I am mapping several bus routes in São Paulo, Brazil, and while adding one specific route, I found that the bus passes twice in the same direction through a way, when going from one end point to the other.

So, the question is: Is it correct to add this way twice to the same relation as I did?

Is there some alternative form of doing this without adding the way twice to the relation in the same direction? JOSM allows it, but warns me and shows the way in a red background (and that usually means something wrong...)

The way in question is # 237169404 (OSM), and the relation is # 3191062 (OSM)

Thanks.

Edit: Added the return route # 3193918 (OSM) and the route_master relation # 3193919 (OSM)

asked 09 Sep '13, 01:11

MCPicoli's gravatar image

MCPicoli
2.1k123046
accept rate: 24%

edited 09 Sep '13, 17:59


Yes, as far as I know, adding the way twice in the relation is the correct thing to do. Otherwise, you'll end up with a gap in the bus route, which is semantically incorrect. Remember to order the ways correctly; JOSM displays wether ways are connected to each other or not.

The annoying thing is that JOSM's validator will warn you about the duplicated way, but this particular warning can be ignored. JOSM's validator is great, but not free of false positives. If you can, consider helping the JOSM devs to fix this particular false-positive.

permanent link

answered 09 Sep '13, 10:48

Vincent%20de%20Phily's gravatar image

Vincent de P... ♦
17.0k15147243
accept rate: 19%

It isn't wrong to add the way/role twice to the relation, but at one time in the past the relation wouldn't be preserved by other editors (it might be OK now). One solution is to create another relation for that loop, and have an overall route_master relation to identify all relations making up that route.

permanent link

answered 09 Sep '13, 12:13

Mike%20N's gravatar image

Mike N
2.6k21650
accept rate: 17%

How would you tag the route_master relation regarding the loop and the main "course" of the bus route? I already added the route_master for this bus line (# 3193919 OSM). Thankfully no loops on the return route...

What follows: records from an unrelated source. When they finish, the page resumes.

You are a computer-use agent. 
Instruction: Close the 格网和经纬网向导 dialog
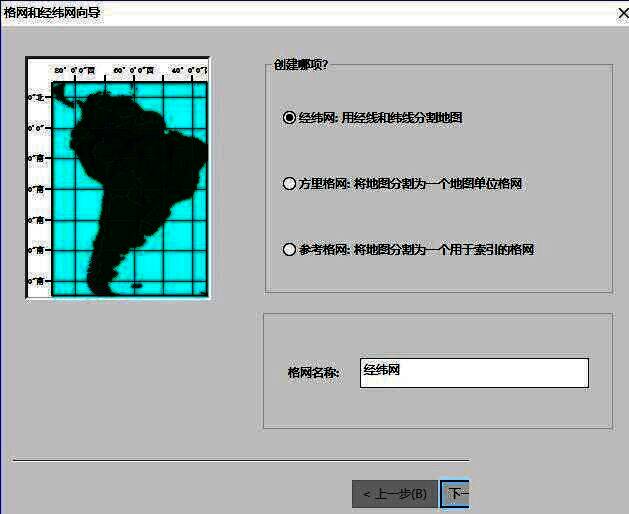(x=620, y=12)
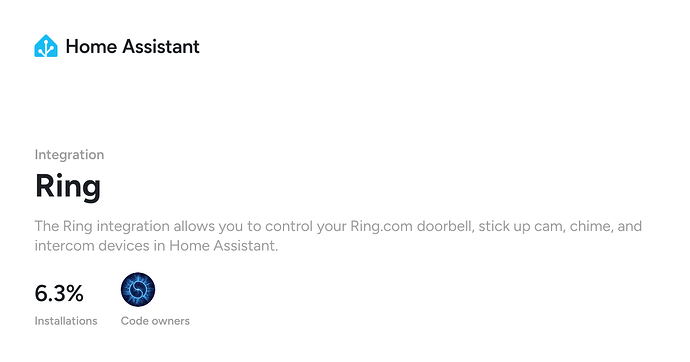Click Home Assistant at end of description
Screen dimensions: 690x362
[224, 245]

(09 Sep '13, 17:57) MCPicoli
1

Right now, there is no special convention to add the relation members to the master route. Ideally, software should be able to determine the actual vehicle travel path by connecting the end of one route to the beginning of another route.

For this example, I would also add Rua Robério Dias to both routes, indicating that the bus turns around on that street, or add the driveways to the relation to complete the turnaround path.

(10 Sep '13, 14:20) Mike N

So, just so I'm sure, I'm going to use Metrobus route 400 (UK), which runs between Caterham-on-the-Hill, and East Grinstead, as an example...

From Caterham-on-the-Hill, it basically, makes its way from Caterham-on-the-Hill, down towards the Caterham town centre, towards Godstone, Bletchingley, Nutfield and then Redhill. For this part of the route, it's straight forward. There are no parts where it goes through twice along the same route. However, my first question is at Redhill. When it enters "The Stations Roundabout" from the east, it travels around the roundabout and exits at the north (Princess Way), and then enters the Bus Station. It then exits the bus station, and enters the roundabout again, from the north, and travels to the south exit. At this point, the part of the roundabout between the east and south would have been traveled on twice. Therefore, would this particular section of the roundabout be split to add a second relation for this route, to avoid a gap?

After it leaves Redhill, it travels south on the A23 towards East Surrey Hospital. At this point, it travels long Three Arch Road, to the roundabout, entering East Surrey Hospital, where it exits again, travelling the other direction on Three Arch Road, back to the A23. Should this be done like this? Assuming Three Arch Road is eastward: A relation on Three Arch Road facing forwards (>>), followed by a relation for the part of East Surrey Hospital where the bus route is, and where it enters Three Arch Road, have a second relation but 'backwards'? (<<)?

For example, let's say it's relation 400... would it be something like this?

Three Arch Road has relation 400, ID 1 facing forwards Part of East Surrey Hospital has relation 400, ID 2 Three Arch Road has relation 400, ID 3 facing backwards?

Trying to explain is more complicated than how it actually is.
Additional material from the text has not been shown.